- **What you have to do**
Pick out each line in the items below that contains the string "screenshot".
╭──
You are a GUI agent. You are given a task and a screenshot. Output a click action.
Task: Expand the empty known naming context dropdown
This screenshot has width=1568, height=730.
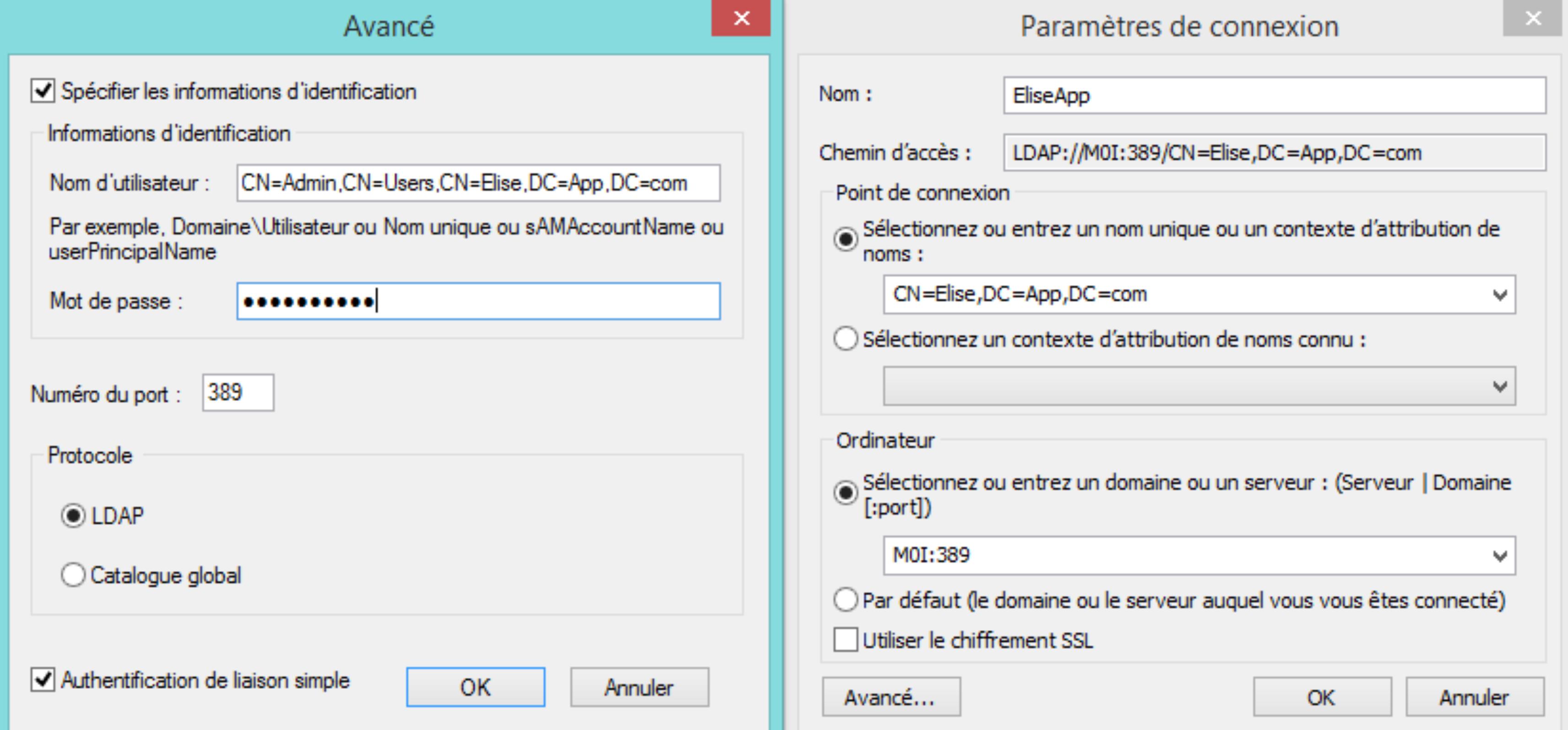(1499, 387)
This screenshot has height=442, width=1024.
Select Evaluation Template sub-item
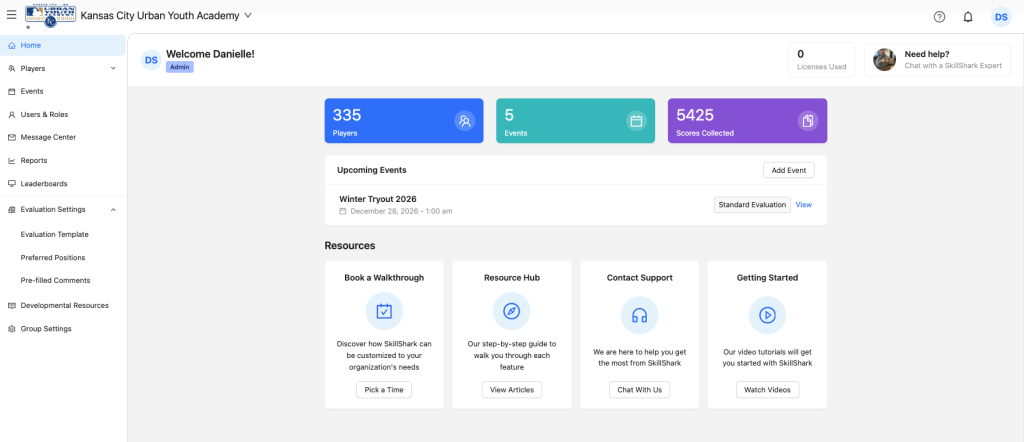click(x=55, y=234)
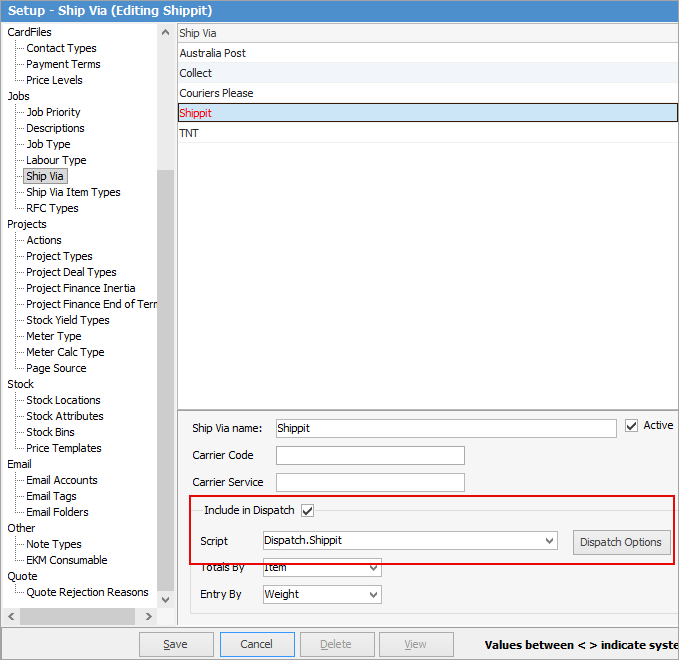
╰──
- **Result of the exercise**
You are a GUI agent. You are given a task and a screenshot. Output a click action.
This screenshot has width=1568, height=730.
This screenshot has height=442, width=1024.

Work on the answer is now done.